- _STATED EXERCISE 1_:
Answer these from the post on Pydantic:
(a) What model is the device listed in `facts`?
(b) Which interface does the ARP entry for IP 100.100.100.100 use?
(c) Which tasks does the post say Pydantic inherently does?
- _STATED EXERCISE 2_:
Can you turn the paragraph of the Pydantic post that begins "I will try to explain this using an example" into a short bulleted list that keeps its main facts?
- _STATED EXERCISE 3_:
Extend the post on Pydantic, starting after its last sentence.

- _ARTICLE_:
>>>

While reading about FASTAPI, it became more imperative to understand a little more about Pydantic to be able to build a better and more robust self-made API. In this post, I will try to answer the questions I had on my journey to understand more about FASTAPI.
What is Pydantic and What is it used for?
I will try to explain this using an example that is relatable to us as network engineers. Assume we have an excel sheet with details about a device like a hostname, IP, version, etc, etc and we want to build a data model out of the excel sheet for each device. The task of data modeling, validation, data parsing, and data conversion into different formats is something that pydantic inherently does
Suppose we have information about a device in the below format.
facts = {
'uptime': 29160,
'vendor': 'Cisco',
'os_version': 'Virtual XE Software (X86_64_LINUX_IOSD-UNIVERSALK9-M), Version 17.3.1a, RELEASE SOFTWARE (fc3)',
'serial_number': '9ESGOBARV9D',
'model': 'CSR1000V',
'hostname': 'csr1000v-1',
'fqdn': 'csr1000v-1.lab.devnetsandbox.local',
'interface_list': ['GigabitEthernet1', 'GigabitEthernet2', 'GigabitEthernet3', 'Loopback1']
}
arp_table = [
{'interface': 'GigabitEthernet1', 'mac': '00:50:56:BF:49:0F', 'ip': '10.10.20.28', 'age': 1.0},
{'interface': 'GigabitEthernet1', 'mac': '00:50:56:BF:78:AC', 'ip': '10.10.20.48', 'age': -1.0},
{'interface': 'GigabitEthernet1', 'mac': '00:50:56:BF:D6:36', 'ip': '10.10.20.254', 'age': 5.0},
{'interface': 'GigabitEthernet2', 'mac': '00:50:56:BF:4E:A3', 'ip': '100.100.100.100', 'age': -1.0}
]
We know want to build a data validation and parsing framework to make sure the input data conforms with certain policies.

<<<

- _DATASET RECORDS_:

>>>

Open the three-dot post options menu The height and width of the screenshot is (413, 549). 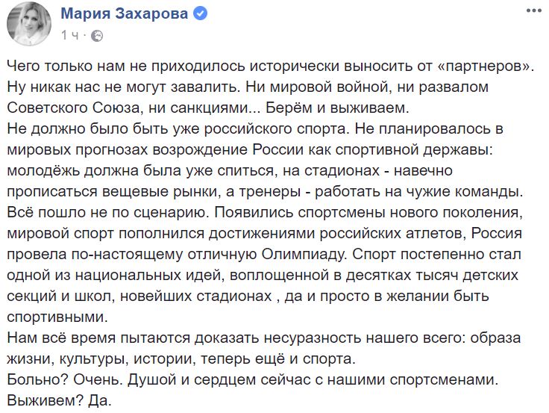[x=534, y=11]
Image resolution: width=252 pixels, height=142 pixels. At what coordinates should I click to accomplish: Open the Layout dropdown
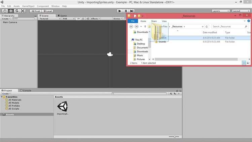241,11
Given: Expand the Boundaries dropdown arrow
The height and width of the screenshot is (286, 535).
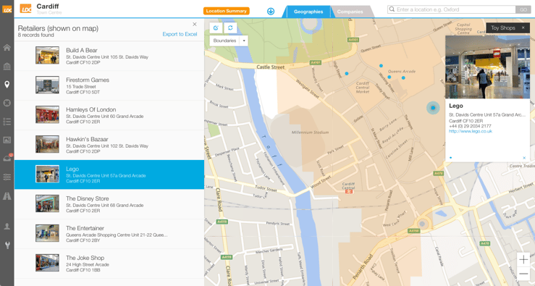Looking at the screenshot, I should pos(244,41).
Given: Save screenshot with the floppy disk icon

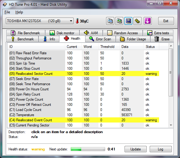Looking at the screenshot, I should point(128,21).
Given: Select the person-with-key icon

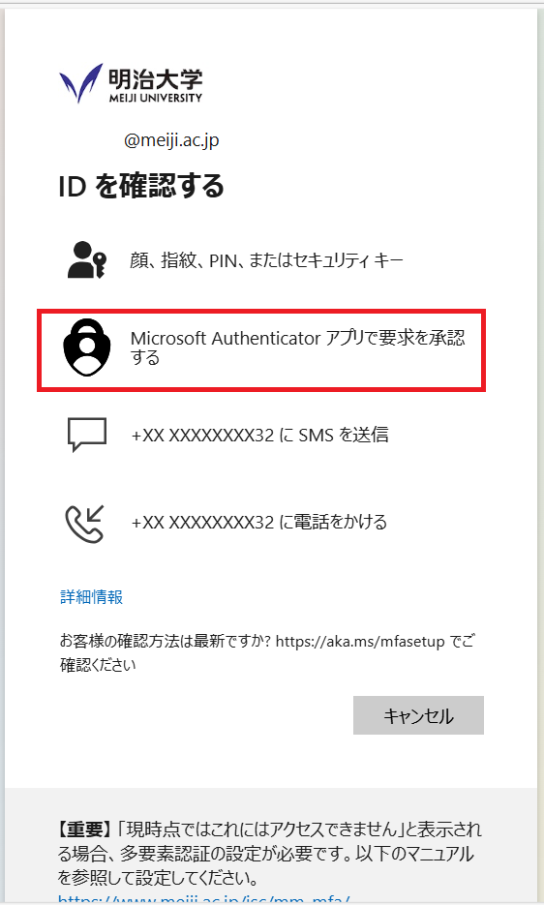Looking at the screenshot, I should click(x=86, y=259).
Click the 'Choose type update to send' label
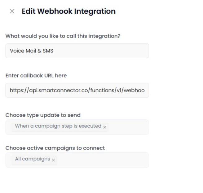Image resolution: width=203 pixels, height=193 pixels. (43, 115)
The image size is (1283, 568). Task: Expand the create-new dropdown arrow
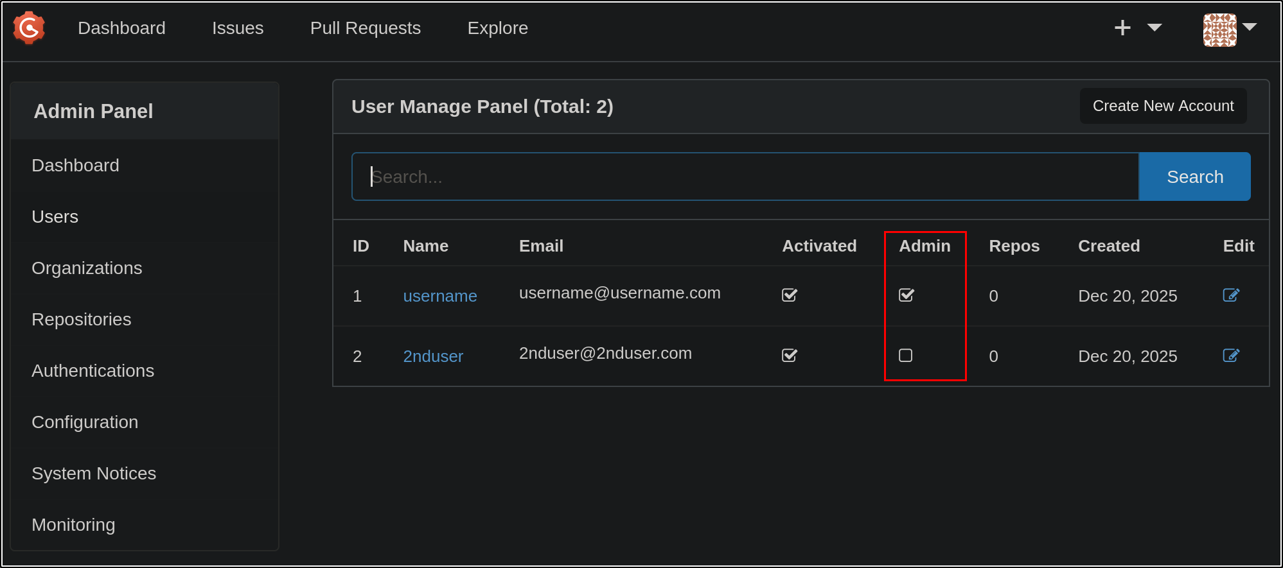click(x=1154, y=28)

<<<

- _REPLY 1_:
(a) CSR1000V
(b) GigabitEthernet2
(c) Data modeling, validation, data parsing, and data conversion into different formats

- _REPLY 2_:
- The example is aimed at network engineers.
- It imagines an Excel sheet holding device details such as hostname, IP, and version.
- The goal is to build a data model for each device from that sheet.
- Pydantic inherently handles data modeling, validation, data parsing, and conversion into different formats.

- _REPLY 3_:
Our requirements:-
- uptime is always an Integer
- vendor, os_version, serial_number, model, hostname, fqdn is a string
- interface_list is a list of strings
- arp_table has interface as strings, mac should adhere to well defined mac formats and ip is always ipv4 format
- We can ignore fqdn and age field for the demo purpose.
Let’s define a pydantic basemodel for our requirements:-
from pydantic import BaseModel, Field
class DeviceFacts(BaseModel):
hostname: str = Field(..., alias='Hostname') # ... means a mandate
uptime: int = Field(..., alias='Uptime')
vendor: str = Field(..., alias='Vendor')
os_version: str = Field(..., alias='OS_Version')
print(DeviceFacts(**facts))
print(DeviceFacts.parse_obj(facts))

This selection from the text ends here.